- **Request**
Answer from the article on Danny Garcia below:
(a) In which section of Philadelphia is the DSG Gym?
(b) At what weight does Garcia want to win a title in a third weight class?
(c) In which town is the International Boxing Hall of Fame?

- **Selection**
□ □ □ □ □ □ □
It has been said that boys with toys strive to continually achieve because enough is never enough. There is a television commercial now airing for a luxury car favored by successful people who have been upgrading their rides since furiously pedaling their first bicycle. And so it is for Garcia (34-1, 20 KOs) and, one might presume, Porter (28-2-1, 17 KOs), another 30-year-old from Las Vegas, by way of his native Akron, Ohio, who took pride in his first childhood trophy and has been obsessively adding to his collection ever since.

Garcia and Porter are both trained by their fathers, longtime boxing guys who correctly figured that all it took was a little encouragement at the right time to make their sons become as infatuated with the sport as they were.

“It’s not about the money at that age,” Angel Garcia said last week at the DSG Gym in the Juniata Park section of Philly before putting Danny through his training paces. “It’s about that little trophy.”

But the money is a pretty strong incentive as a fighter becomes older and has the financial wherewithal to enjoy the fruits of his labors. The Garcias, now men of property, own a block of businesses in their neighborhood and are wealthier than they ever could have imagined when a beaming Danny brought home that first little trophy. Not that he’s Floyd Mayweather Jr.-rich, but, as with the case with drivers of that luxury car featured in the commercial, enough is never really enough, not when a fighter still has the talent and, well, drive to keep pushing to take full advantage of his physical gifts before they inevitably begin to wane.

“My goal,” Danny told a media assembly, “is to get this belt, have another big unification fight at 147 and then I want to go up to 154 and win a title in a third weight class.”

It that continual quest for more – more money, more fame, more glory, more embellishments of a legacy still under construction – that spur Garcia onward now. He can afford to take a longer view, to a time when all the hard work will have paid off in a manner that supersedes anything that went before.

How about an appearance on the stage of the International Boxing Hall of Fame in Canastota, N.Y., where a then-retired Danny Garcia will be giving an acceptance speech that will officially certify him as a boxing legend?

“That’s my ultimate goal,” he said. “I visited there once, before I fought in a Golden Gloves tournament. It would definitely be another dream come true. I think this fight puts me that much closer.”

But the road from that first little trophy to now, even with all he has gained for himself to this point, can seem like a short skip and a hop compared to the heavy lifting that still must be done on the obstacle-strewn trail from now to what passes for ring immortality. The great middleweight champion Marvin Hagler once observed that it’s difficult for a rich and accomplished fighter to get up before dawn to put in his roadwork when he goes to bed wearing silk pajamas. Garcia understands that rationale, although, as he wryly noted, “I don’t wear pajamas.”
□ □ □ □ □ □ □
- **Rows**
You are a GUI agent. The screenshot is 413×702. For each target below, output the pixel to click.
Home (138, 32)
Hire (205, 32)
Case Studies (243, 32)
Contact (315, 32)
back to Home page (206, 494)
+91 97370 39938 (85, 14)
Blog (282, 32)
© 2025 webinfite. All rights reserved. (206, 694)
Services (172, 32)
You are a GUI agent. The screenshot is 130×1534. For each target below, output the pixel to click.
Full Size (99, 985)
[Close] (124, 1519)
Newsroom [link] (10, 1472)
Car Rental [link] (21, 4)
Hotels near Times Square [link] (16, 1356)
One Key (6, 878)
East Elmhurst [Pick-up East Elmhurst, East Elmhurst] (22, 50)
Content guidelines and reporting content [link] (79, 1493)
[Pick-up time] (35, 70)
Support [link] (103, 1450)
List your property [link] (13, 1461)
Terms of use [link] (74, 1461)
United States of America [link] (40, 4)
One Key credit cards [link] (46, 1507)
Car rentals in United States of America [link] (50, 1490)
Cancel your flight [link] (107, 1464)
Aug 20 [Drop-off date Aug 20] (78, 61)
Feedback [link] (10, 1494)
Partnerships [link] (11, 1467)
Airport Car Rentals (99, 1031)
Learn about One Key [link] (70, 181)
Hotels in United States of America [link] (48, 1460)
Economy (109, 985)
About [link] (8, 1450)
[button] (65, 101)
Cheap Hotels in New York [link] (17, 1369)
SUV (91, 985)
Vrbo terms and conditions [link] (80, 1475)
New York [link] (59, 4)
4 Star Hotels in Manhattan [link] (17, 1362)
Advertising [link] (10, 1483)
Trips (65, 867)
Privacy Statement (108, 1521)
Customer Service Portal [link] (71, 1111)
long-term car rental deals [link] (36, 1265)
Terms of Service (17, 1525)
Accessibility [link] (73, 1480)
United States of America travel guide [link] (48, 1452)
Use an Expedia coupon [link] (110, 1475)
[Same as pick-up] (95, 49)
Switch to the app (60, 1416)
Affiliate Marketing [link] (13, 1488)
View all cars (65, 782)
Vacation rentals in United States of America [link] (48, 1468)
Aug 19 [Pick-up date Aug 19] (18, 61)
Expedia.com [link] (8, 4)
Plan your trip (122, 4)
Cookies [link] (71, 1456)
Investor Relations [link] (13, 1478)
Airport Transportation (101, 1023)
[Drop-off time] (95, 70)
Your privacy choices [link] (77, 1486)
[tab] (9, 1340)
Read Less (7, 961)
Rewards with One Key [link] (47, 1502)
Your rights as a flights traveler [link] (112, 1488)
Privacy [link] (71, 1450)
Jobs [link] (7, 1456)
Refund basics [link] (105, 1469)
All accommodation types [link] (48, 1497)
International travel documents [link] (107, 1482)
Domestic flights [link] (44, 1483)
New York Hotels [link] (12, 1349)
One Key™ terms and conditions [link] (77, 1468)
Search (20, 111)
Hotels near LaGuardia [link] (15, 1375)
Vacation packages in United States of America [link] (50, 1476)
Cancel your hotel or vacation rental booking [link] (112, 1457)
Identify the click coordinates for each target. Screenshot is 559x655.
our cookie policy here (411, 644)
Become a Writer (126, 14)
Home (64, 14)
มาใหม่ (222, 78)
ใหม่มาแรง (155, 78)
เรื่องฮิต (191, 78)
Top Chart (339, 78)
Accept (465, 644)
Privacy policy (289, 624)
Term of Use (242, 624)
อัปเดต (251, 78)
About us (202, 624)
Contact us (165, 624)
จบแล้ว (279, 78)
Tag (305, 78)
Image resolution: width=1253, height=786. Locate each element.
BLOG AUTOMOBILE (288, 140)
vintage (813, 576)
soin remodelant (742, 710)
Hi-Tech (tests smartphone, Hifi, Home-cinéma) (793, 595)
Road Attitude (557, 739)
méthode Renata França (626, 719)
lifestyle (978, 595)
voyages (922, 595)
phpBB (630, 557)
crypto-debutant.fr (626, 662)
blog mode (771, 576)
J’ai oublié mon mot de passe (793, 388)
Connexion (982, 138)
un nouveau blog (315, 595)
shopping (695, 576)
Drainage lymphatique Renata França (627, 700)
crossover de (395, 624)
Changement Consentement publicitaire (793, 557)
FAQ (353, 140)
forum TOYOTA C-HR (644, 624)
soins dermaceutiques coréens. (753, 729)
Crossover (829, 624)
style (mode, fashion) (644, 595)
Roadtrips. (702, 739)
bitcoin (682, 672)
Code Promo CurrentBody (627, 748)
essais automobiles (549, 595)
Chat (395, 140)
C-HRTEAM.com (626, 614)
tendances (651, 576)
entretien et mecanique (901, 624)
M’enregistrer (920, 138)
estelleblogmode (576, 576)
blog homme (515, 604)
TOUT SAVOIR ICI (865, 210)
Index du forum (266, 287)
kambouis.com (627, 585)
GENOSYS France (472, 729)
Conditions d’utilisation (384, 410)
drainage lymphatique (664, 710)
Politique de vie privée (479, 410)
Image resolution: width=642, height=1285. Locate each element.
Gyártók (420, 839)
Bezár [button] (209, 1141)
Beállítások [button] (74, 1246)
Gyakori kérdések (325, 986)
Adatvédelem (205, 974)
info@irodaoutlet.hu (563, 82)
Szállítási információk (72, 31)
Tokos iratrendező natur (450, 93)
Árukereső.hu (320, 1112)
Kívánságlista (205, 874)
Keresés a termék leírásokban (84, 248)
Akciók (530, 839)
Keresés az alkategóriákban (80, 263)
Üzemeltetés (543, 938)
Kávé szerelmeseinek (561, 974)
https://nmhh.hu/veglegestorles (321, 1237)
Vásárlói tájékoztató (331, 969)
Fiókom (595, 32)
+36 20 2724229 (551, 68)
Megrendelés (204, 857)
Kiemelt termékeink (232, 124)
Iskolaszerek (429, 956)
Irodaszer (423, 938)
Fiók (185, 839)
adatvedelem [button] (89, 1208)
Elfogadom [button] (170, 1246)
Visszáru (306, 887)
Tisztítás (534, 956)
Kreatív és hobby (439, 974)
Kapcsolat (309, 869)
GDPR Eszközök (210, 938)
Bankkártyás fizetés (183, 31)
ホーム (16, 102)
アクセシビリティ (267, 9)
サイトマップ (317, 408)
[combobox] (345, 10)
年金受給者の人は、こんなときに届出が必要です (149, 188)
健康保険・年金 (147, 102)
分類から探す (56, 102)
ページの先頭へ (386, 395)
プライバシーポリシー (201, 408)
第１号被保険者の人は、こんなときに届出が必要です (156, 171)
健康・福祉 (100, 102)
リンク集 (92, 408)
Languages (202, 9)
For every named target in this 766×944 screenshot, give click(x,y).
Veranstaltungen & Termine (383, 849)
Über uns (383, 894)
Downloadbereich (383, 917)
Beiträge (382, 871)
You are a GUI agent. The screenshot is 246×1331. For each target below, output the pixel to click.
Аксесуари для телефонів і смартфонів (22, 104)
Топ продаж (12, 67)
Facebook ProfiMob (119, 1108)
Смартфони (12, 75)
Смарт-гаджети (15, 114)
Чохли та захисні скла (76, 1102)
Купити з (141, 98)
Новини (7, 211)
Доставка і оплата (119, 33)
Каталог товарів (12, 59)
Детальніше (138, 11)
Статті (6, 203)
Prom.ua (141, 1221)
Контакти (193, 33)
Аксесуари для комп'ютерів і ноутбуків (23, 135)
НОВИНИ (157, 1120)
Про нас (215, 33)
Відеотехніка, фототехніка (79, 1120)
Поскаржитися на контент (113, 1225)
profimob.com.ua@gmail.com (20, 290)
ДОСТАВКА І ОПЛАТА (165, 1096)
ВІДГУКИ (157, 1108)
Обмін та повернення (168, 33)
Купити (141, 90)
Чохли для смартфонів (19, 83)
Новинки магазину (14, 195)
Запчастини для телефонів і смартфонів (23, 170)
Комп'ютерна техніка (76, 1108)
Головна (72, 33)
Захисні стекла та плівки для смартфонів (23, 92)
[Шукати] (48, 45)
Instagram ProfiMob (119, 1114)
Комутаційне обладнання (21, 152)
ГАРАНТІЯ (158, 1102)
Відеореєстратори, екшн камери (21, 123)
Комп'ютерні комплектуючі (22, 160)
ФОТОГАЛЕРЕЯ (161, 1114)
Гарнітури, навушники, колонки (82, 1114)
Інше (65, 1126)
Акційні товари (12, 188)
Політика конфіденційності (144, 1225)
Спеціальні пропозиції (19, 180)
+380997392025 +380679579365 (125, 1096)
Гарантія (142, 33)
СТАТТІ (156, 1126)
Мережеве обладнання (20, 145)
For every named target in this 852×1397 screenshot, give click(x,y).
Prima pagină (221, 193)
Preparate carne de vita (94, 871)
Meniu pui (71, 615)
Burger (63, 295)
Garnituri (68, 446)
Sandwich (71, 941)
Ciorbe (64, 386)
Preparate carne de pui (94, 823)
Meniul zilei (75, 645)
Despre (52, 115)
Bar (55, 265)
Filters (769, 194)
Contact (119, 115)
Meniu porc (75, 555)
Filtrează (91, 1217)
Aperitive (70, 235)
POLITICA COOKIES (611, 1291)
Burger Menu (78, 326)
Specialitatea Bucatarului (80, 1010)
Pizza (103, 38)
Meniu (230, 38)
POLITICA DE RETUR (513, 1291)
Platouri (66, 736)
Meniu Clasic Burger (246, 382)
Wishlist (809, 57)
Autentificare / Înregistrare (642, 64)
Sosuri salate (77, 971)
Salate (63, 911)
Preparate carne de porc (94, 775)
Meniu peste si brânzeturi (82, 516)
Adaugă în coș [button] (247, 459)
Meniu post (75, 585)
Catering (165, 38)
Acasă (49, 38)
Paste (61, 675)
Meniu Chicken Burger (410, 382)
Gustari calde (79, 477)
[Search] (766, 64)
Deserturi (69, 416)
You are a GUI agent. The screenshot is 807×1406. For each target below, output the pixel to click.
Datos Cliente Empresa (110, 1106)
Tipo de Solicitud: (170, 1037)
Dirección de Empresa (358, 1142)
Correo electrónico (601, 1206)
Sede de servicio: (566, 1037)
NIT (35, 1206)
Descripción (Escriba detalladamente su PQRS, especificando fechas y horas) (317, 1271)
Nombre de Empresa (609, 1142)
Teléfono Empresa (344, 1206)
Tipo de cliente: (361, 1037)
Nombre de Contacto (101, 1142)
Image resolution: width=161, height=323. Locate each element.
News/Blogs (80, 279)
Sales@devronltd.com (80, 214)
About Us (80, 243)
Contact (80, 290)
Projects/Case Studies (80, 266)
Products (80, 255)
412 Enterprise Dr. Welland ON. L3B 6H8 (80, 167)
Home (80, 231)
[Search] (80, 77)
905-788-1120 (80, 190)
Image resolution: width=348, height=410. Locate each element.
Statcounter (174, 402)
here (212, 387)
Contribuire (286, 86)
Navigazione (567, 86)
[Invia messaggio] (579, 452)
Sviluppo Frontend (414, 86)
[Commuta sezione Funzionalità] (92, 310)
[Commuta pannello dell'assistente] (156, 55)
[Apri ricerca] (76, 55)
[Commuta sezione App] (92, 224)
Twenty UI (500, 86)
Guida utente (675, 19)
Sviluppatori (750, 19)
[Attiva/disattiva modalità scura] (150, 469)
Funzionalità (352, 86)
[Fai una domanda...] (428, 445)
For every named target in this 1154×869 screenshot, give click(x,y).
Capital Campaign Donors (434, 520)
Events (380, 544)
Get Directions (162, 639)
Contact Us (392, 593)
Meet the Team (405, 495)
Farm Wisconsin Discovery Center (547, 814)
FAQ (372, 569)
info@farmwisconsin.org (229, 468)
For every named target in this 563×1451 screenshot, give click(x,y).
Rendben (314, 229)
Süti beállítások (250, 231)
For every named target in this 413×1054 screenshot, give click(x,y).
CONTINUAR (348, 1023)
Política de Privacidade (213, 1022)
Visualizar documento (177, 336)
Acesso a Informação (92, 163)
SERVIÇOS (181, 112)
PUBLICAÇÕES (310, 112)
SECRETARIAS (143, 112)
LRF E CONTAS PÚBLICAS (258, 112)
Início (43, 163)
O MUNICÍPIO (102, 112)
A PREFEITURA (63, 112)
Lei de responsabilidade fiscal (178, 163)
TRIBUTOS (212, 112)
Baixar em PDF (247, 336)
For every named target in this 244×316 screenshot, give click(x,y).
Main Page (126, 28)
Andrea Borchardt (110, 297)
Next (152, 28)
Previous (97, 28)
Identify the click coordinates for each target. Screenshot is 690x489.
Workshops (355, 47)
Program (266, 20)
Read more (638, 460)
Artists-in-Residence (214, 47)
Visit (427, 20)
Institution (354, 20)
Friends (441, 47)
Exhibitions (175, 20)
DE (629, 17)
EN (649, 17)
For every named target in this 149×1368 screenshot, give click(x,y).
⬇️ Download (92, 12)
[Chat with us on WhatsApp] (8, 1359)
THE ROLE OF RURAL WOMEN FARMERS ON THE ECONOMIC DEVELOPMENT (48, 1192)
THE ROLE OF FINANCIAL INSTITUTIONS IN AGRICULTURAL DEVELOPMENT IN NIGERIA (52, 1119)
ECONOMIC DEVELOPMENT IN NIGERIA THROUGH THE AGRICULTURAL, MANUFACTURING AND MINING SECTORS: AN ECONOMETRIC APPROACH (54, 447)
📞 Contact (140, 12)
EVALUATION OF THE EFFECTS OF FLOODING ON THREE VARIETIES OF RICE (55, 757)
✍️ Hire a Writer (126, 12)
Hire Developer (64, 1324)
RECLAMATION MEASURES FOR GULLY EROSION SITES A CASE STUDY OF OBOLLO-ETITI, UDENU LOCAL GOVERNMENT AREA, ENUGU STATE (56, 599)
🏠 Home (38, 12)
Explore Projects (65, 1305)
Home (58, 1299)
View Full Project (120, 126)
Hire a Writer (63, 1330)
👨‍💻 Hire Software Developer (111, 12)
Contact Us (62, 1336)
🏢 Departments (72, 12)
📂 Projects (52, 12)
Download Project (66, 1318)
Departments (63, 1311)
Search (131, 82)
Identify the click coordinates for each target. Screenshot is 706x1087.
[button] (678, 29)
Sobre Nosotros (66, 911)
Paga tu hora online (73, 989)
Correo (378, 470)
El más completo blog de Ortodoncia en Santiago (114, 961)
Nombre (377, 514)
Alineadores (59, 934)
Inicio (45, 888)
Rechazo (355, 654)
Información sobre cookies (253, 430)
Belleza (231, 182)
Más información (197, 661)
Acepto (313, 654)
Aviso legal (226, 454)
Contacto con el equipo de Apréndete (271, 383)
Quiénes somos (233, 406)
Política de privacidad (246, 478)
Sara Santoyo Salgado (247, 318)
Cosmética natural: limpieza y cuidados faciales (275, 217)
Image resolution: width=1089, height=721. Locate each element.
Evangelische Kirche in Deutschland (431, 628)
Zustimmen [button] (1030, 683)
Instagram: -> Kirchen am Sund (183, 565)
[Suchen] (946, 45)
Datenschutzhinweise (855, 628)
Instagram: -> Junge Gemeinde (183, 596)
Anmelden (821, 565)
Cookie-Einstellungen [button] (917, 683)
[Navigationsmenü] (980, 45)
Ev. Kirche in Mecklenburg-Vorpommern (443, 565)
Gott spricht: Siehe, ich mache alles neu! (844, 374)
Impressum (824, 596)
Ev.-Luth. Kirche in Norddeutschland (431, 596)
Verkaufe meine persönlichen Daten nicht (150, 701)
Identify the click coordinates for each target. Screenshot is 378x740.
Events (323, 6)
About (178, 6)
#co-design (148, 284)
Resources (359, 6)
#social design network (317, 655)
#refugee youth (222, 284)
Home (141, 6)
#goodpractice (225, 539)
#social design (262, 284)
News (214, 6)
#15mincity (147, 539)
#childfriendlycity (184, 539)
□ □ □ □ □ □ □
- **Full output**
(a) Juniata Park
(b) 154
(c) Canastota, N.Y.